## Given data
┏━━
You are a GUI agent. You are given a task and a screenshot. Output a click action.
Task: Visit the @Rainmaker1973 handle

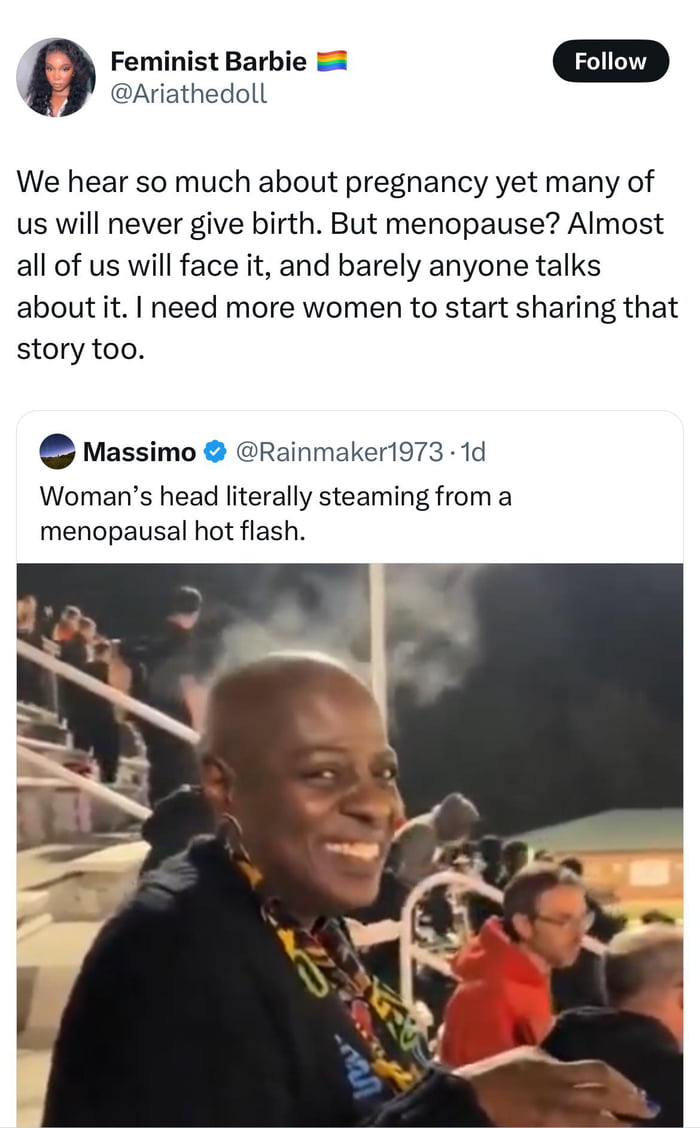point(338,452)
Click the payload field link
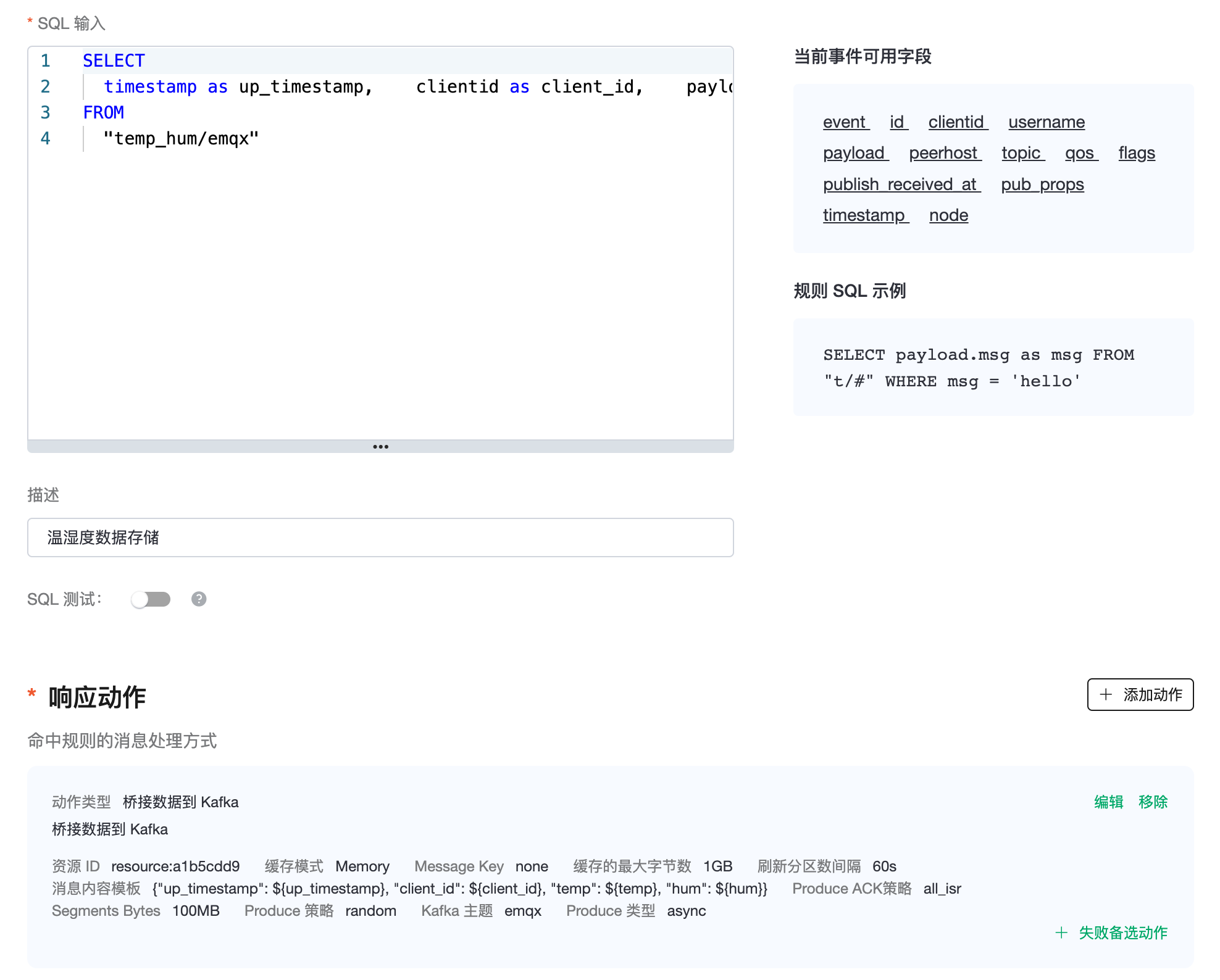 (854, 153)
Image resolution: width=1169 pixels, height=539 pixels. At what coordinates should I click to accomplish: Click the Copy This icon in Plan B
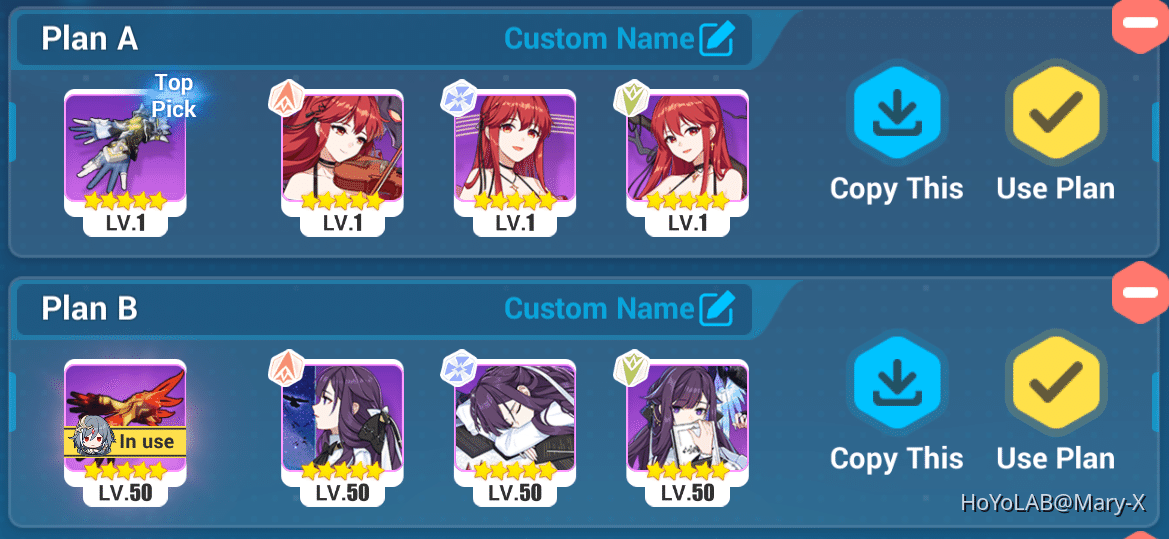[x=897, y=385]
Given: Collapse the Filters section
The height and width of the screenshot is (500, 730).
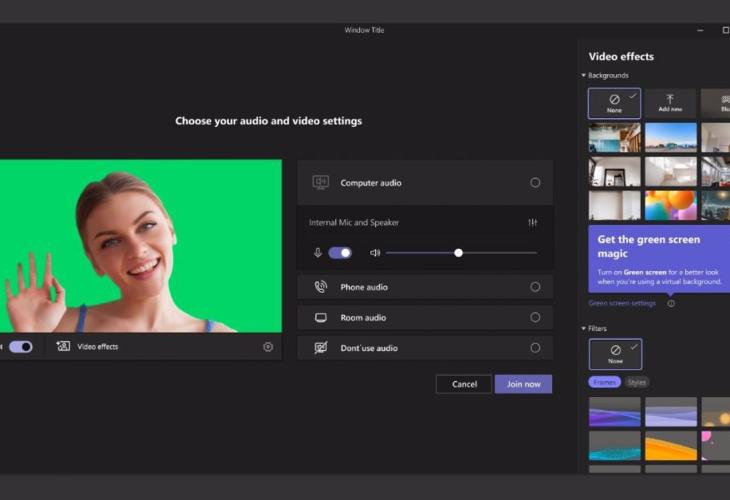Looking at the screenshot, I should click(x=583, y=329).
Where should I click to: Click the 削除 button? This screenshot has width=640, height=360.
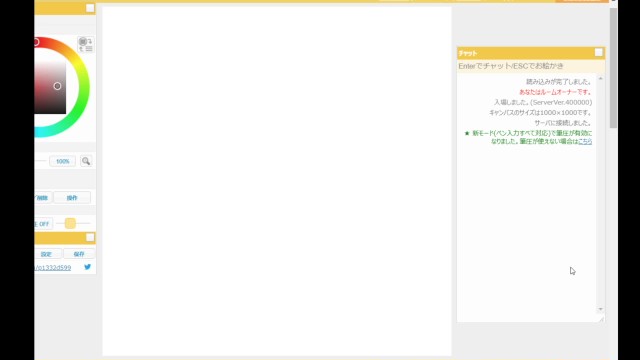(43, 198)
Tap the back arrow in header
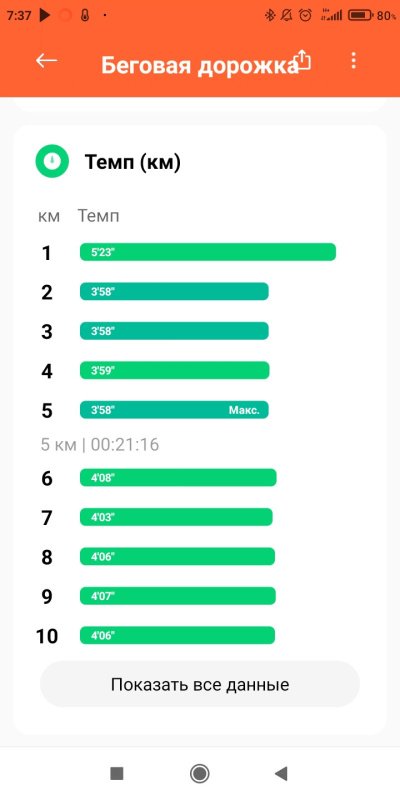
┗━━
## To do
Retype the material from the line containing "Given: Collapse the Filters section" through its end, leaving the pictures out.

## Solution to this exercise
Given: Collapse the Filters section
The height and width of the screenshot is (500, 730).
Looking at the screenshot, I should click(x=583, y=329).
Where should I click to: Click the 削除 button? This screenshot has width=640, height=360.
(43, 198)
Tap the back arrow in header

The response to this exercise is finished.